What you are asked to do
Repeat every line of the listing below exactly, minus the pictures.

Exercise data
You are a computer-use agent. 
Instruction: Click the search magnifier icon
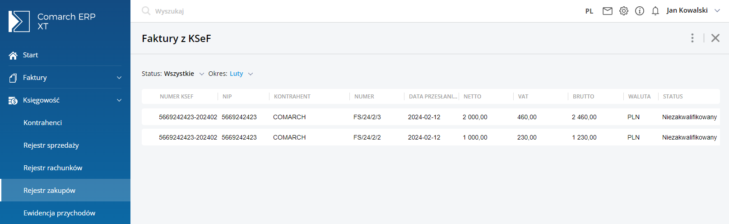click(x=146, y=11)
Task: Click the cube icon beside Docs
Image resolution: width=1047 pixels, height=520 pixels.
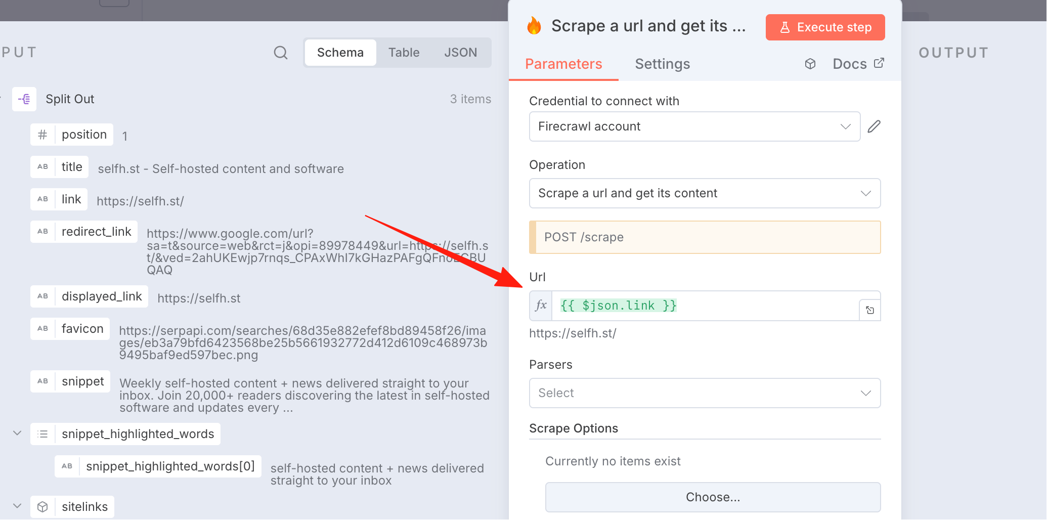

Result
You are a computer-use agent. 
Instruction: Click the search magnifier icon
click(x=146, y=11)
Task: Click the cube icon beside Docs
Image resolution: width=1047 pixels, height=520 pixels.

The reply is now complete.